Seul l'imbécile admire, l'intelligent n'admire pas, il respecte, estime, comprend, voilà.
Il nous faut être seul et abandonné de tous, si nous voulons aborder un travail de l'esprit !
Le catholicisme est le grand destructeur de l'âme enfantine, le grand inspirateur de crainte, le grand exterminateur du caractère de l'enfant.
Les soi-disant gens simples ont, comme je l'ai dit, une bonne oreille pour le ton faux, pour l'usage mensonger de la langue.
Passer sous silence n'est pas mensonge.
L'enfance est vite usée, vieillir c'est se rappeler son enfance.
L'homme n'aime pas la liberté, tout le reste est mensonge, l'homme ne sait rien faire de la liberté.
Faire des cadeaux est une habitude épouvantable, naturellement contractée par mauvaise conscience et, très souvent aussi, par la peur commune de la solitude.
À regarder de près, notre vie entière n'a rien été qu'une éphéméride miteuse portant la date des cérémonies, finalement complètement effeuillée.
Il faut être dément pour se suicider.
Chacun veut vivre, personne ne veut être mort, tout le reste est mensonge.
L'artiste, l'écrivain en particulier, qui ne va pas de temps en temps dans un hôpital, donc ne va pas dans un de ces districts de la pensée, décisifs pour sa vie, nécessaires à son existence, se perd avec le temps dans l'insignifiance parce qu'il s'empêtre dans les choses superficielles.

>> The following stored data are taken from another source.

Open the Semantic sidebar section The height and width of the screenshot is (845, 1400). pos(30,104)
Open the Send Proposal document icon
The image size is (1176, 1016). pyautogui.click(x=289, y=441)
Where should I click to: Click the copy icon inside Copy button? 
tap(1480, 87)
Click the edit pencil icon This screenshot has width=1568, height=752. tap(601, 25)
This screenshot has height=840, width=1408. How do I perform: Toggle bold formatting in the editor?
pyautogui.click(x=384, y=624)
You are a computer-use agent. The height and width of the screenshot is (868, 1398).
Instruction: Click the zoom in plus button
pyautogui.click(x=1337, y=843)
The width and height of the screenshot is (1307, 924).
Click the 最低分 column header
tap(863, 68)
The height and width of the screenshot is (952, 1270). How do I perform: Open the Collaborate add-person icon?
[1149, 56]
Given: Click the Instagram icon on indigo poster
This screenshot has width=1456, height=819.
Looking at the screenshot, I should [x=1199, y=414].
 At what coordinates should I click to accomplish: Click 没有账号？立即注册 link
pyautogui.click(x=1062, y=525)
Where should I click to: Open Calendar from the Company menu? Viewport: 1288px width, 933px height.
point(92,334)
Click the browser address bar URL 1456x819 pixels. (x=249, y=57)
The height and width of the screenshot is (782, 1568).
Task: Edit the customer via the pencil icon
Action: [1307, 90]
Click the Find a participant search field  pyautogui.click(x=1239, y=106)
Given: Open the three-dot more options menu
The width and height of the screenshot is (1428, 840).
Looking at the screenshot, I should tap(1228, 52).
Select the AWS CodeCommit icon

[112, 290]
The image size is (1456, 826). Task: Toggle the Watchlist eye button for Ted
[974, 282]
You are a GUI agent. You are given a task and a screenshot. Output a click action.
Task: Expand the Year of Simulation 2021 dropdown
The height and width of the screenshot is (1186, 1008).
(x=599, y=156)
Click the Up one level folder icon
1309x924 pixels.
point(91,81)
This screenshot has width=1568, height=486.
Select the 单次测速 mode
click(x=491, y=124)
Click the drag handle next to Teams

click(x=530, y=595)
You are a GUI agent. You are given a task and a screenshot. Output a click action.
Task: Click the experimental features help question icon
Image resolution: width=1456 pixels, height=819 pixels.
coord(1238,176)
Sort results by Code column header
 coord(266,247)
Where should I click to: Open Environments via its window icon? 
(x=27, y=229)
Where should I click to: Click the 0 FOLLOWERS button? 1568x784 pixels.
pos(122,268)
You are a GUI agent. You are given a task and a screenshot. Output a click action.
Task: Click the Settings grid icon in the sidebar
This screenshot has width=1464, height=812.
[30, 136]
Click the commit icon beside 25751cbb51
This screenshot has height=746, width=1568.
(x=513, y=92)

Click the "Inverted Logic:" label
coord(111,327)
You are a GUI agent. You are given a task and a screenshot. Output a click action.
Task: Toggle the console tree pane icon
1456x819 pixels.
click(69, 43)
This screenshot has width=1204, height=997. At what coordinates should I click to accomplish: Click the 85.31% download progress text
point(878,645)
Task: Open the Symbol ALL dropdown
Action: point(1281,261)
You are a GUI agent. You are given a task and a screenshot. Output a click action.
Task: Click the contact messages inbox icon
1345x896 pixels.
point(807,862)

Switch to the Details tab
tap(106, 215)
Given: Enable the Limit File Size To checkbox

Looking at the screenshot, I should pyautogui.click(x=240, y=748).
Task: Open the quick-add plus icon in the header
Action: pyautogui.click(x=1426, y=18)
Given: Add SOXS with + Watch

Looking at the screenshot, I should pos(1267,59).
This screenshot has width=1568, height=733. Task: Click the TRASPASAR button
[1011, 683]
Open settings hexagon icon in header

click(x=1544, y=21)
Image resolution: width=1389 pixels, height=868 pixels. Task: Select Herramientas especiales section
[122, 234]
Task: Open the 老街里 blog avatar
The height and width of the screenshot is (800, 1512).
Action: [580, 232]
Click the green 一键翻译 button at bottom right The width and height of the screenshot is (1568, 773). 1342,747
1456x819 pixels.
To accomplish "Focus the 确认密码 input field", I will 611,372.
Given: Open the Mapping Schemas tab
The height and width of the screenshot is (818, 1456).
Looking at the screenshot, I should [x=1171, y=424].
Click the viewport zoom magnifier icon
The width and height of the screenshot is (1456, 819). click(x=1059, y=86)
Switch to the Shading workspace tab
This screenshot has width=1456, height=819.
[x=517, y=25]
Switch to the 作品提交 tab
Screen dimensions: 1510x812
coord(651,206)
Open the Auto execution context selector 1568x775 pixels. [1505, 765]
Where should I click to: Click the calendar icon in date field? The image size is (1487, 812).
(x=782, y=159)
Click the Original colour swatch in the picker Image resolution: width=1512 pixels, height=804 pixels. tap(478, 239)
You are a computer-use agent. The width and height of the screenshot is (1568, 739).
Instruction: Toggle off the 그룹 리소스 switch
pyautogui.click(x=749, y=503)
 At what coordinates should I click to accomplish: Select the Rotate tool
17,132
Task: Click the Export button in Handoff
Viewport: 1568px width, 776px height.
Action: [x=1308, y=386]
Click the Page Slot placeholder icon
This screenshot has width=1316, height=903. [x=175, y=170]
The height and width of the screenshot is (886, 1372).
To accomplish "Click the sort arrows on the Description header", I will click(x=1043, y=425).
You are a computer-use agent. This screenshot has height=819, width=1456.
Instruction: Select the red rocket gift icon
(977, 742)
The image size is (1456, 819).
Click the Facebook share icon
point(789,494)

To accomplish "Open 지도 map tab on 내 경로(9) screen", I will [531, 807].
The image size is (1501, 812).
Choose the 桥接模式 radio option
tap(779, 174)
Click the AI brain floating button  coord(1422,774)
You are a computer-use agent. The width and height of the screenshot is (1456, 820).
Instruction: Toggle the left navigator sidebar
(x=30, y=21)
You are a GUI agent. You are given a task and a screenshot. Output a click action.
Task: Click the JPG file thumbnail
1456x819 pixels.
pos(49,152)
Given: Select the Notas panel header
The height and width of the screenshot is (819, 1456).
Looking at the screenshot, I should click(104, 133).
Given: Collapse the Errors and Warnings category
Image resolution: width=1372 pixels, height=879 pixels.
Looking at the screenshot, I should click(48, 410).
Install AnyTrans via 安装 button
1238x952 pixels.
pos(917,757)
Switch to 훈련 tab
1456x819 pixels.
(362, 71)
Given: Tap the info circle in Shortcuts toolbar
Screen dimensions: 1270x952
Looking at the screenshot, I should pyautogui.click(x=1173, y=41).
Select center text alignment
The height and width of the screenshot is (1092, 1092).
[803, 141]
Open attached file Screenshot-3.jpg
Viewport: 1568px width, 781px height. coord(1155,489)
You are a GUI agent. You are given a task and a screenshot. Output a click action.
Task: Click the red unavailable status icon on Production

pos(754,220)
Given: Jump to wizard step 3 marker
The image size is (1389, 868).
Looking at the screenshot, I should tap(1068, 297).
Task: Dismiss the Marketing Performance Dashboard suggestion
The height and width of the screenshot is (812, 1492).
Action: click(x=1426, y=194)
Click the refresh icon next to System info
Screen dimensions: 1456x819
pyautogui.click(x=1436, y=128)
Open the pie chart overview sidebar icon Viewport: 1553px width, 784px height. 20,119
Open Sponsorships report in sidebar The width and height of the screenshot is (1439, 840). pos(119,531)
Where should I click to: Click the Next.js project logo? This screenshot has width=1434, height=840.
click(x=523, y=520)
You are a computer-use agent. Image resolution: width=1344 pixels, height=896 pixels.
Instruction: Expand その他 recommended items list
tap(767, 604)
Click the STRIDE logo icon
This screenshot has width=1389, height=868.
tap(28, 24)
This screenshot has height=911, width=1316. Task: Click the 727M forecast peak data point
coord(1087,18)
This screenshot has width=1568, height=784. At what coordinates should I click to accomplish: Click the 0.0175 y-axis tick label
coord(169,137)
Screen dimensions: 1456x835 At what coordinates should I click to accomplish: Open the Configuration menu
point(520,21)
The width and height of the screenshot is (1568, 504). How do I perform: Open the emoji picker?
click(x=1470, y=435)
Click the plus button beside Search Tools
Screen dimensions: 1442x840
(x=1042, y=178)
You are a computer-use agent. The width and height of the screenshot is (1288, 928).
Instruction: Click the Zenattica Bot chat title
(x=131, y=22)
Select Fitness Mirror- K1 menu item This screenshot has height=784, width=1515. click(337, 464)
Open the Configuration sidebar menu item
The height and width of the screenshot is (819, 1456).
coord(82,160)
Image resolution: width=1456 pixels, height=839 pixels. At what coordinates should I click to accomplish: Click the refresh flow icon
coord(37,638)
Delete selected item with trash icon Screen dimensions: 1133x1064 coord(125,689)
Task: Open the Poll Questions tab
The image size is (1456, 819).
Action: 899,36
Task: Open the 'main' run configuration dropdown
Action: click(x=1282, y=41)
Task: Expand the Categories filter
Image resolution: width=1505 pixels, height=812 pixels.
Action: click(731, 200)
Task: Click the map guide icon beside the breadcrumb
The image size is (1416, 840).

La meilleur méthode pour se délivrer de l'oeuvre d'un écrivain qui, sous quelque rapport que ce soit, ne vous laisse pas en paix, soit qu'on la tienne dans la plus haute estime, soit qu'on la déteste, c'est de faire connaissance de son auteur.
C'est un crime majeur que d'engendrer un être, dont on sait qu'il sera malheureux au moins une fois dans sa vie. Le malheur, même s'il ne dure qu'un instant, c'est le malheur tout entier. Engendrer une solitude parce qu'on ne veut plus être seul, c'est criminel.
Pourquoi, lorsqu'il s'agit des autres, insistons-nous pour ainsi dire toujours d'abord et davantage sur les insuffisances, les défauts, que sur les qualités.
Là où il y a des hommes, il y a toujours l'exsudation indispensable de la volupté !
Ce n'est que lorsque nous avons une notion juste de l'art que nous avons aussi une notion juste de la nature.
Le monde est davantage usé par nous, davantage le monde par nous que nous par le monde.
Avoir, avec les souvenirs, les mêmes relations qu'avec un être humain qu'on congédie de temps en temps pour de nouveau le reprendre dans sa maison avec plus d'amour et de force, c'est ce qui est le plus bienfaisant pour le souvenir et pour nous-mêmes.
Pour pouvoir survivre, il nous faut toujours penser sérieusement des pensées qui ne sont jamais prises au sérieux, pensé-je.
Contempler ou observer, lorsque l'objet de cette contemplation ou de cette observation ne sait pas qu'il est contemplé ou observé, est l'une des plus grandes jouissances.
Notre système d'enseignement est tombé malade au cours des siècles, les jeunes gens qu'on fait entrer de force dans ce système d'enseignement sont condamnés par la maladie de ce système et tombent malades par millions sans qu'on puisse envisager de guérison.